Huurrechtelijke geschillen tussen BRIX 3.0 B.V. en gedaagde partij over huurprijsverhoging en gebreken in de woning

In deze zaak, die voor de Rechtbank Limburg is behandeld, heeft BRIX 3.0 B.V. een vordering ingesteld tegen een gedaagde partij met betrekking tot huurprijsverhoging en gebreken in de huurwoning. De procedure begon met een dagvaarding en omvatte een mondelinge behandeling op 28 januari 2025. BRIX, de verhuurder, vorderde betaling van achterstallige huur en een verhoging van de huurprijs op basis van een indexering zoals vastgelegd in de huurovereenkomst. De gedaagde partij betwistte echter de huurprijsverhoging en stelde dat de huurprijs nooit correct was geïndexeerd volgens de wettelijke vereisten. De gedaagde partij had ook gebreken in de woning gemeld, waarvoor hij een huurprijsvermindering eiste. De kantonrechter oordeelde dat BRIX niet had voldaan aan de wettelijke vereisten voor huurprijsverhoging, waardoor de vorderingen in conventie werden afgewezen. In reconventie werd de gedaagde partij in het gelijk gesteld, en werd een huurprijsvermindering tot 30% van de geldende huurprijs toegewezen, met terugbetaling van onverschuldigd betaalde huur.

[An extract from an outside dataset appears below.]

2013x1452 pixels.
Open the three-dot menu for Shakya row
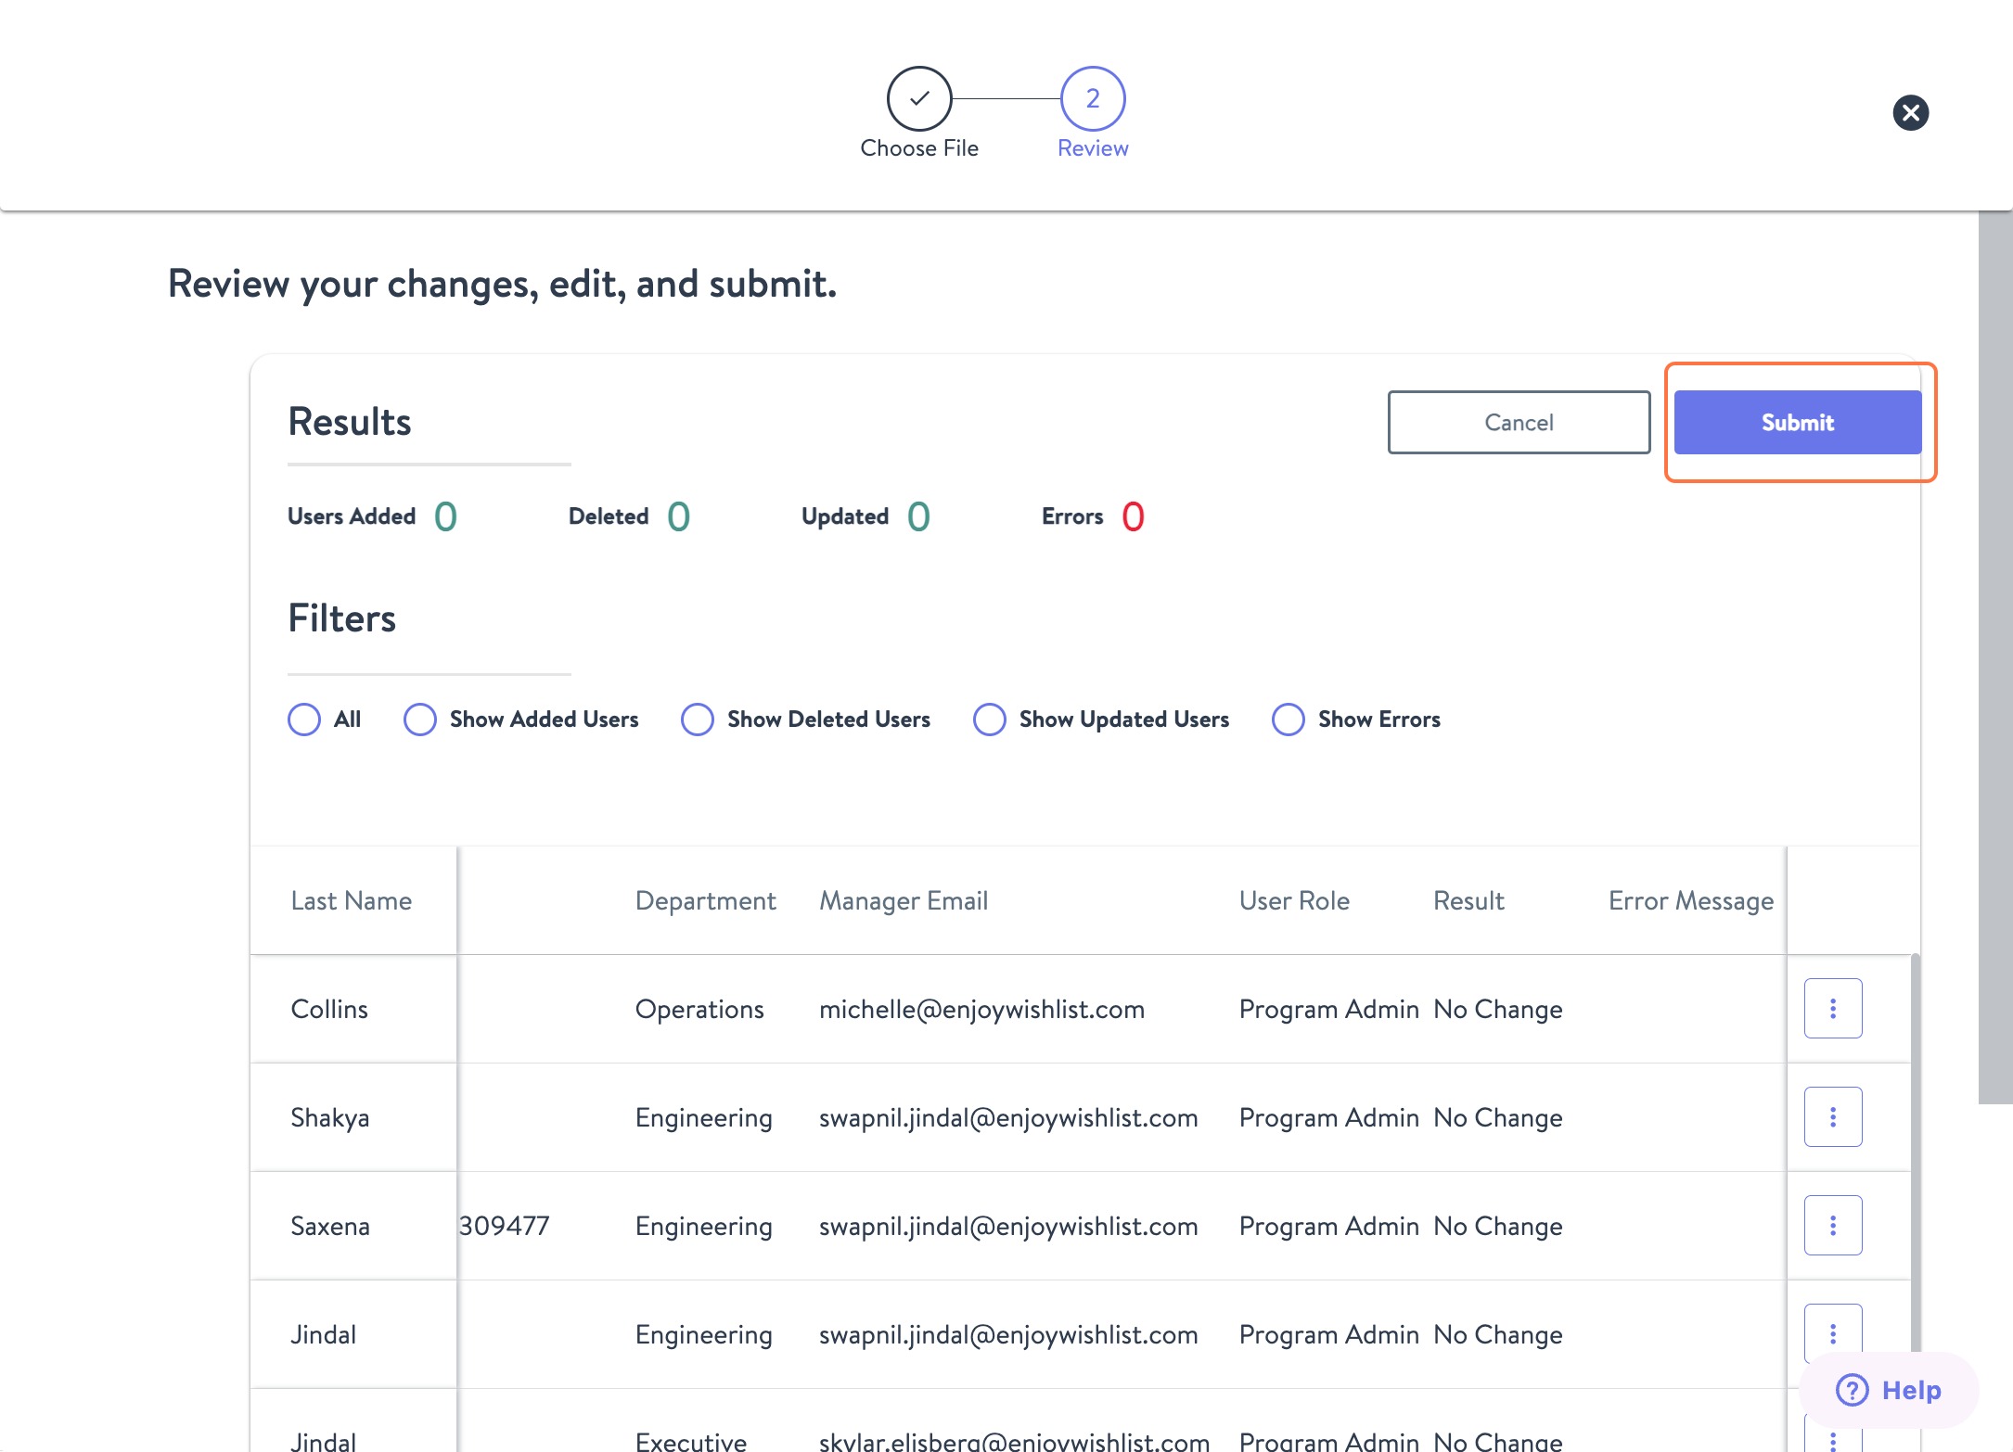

De proceskosten werden toegewezen aan de gedaagde partij, en BRIX werd veroordeeld tot betaling van deze kosten.

Uitspraak

RECHTBANKLIMBURG
Civiel recht
Kantonrechter
Zittingsplaats Maastricht
Zaaknummer: 11344594 \ CV EXPL 24-5135
Vonnis van 12 maart 2025
in de zaak van
BRIX 3.0 B.V.,
te Heerlen,
eisende partij in conventie,
verwerende partij in reconventie,
hierna te noemen: BRIX,
gemachtigde: mr. M.M.T.H. Janssen,
tegen
[gedaagde in conventie, eiser in reconventie],
te [woonplaats] ,
gedaagde partij in conventie,
eisende partij in reconventie,
hierna te noemen: [gedaagde in conventie, eiser in reconventie] ,
gemachtigde: mr. R.A. Wijnands.

1.De procedure

1.1.
Het verloop van de procedure blijkt uit:
- de dagvaarding
- de conclusie van antwoord in conventie en eis in reconventie
- de brief waarin een mondelinge behandeling is bepaald
- de conclusie van antwoord in reconventie
- de mondelinge behandeling van 28 januari 2025, waarvan door de griffier aantekeningen zijn gemaakt.
1.2.
Ten slotte is vonnis bepaald.

2.De feiten

2.1.
Sinds 1 juli 2015 huurt [gedaagde in conventie, eiser in reconventie] het woonappartement aan [adres] te [woonplaats] . Brix is sinds 30 november 2020 eigenaar van dit woonappartement, zodat [gedaagde in conventie, eiser in reconventie] het woonappartement sindsdien van Brix huurt.
2.2.
Bij aanvang van de huurovereenkomst is overeengekomen dat de maandelijkse huurprijs € 450,00 bedraagt en bij vooruitbetaling voor de eerste dag van de maand moet worden voldaan.
2.3.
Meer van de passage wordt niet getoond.